Every line of the data below is to be given again as it appears, with the images removed.

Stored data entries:
□ □ □ □

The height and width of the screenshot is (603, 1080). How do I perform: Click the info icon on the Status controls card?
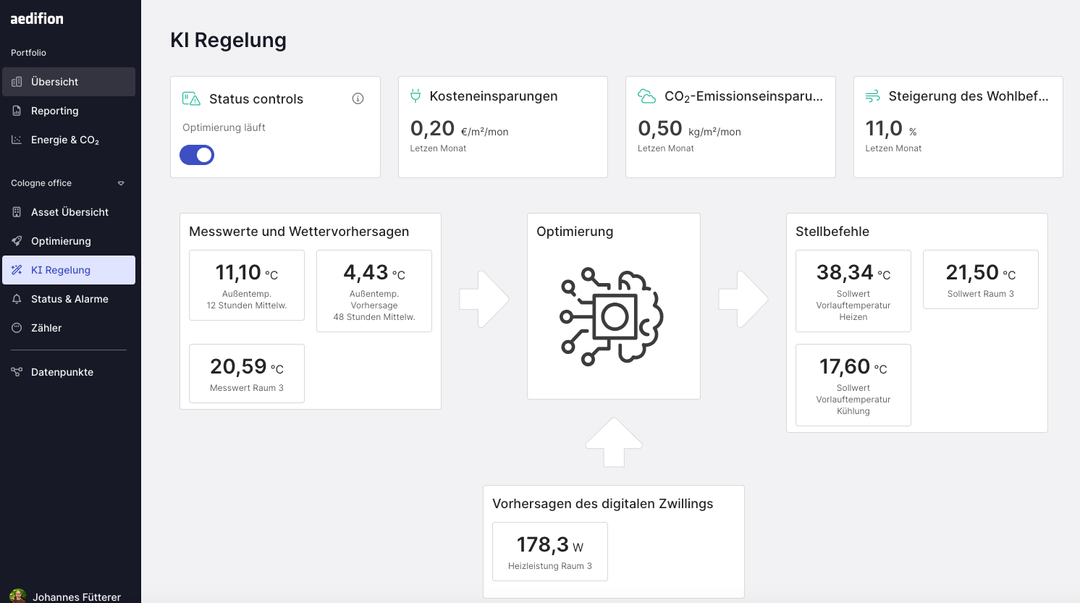[x=358, y=98]
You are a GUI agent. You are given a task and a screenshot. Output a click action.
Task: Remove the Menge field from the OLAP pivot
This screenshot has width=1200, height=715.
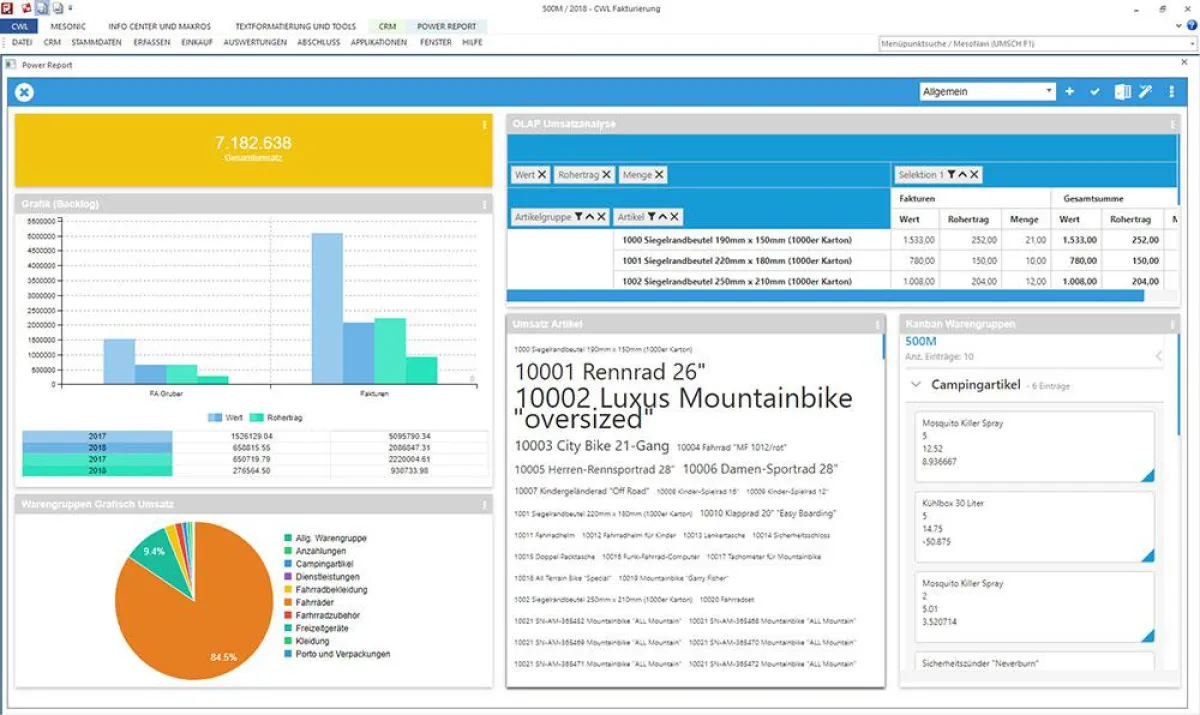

□ □ □ □

▸ Expected answer:
The height and width of the screenshot is (603, 1080). How do I perform: Click the info icon on the Status controls card?
[x=358, y=98]
You are a GUI agent. You are given a task and a screenshot. Output a click action.
Task: Remove the Menge field from the OLAP pivot
This screenshot has width=1200, height=715.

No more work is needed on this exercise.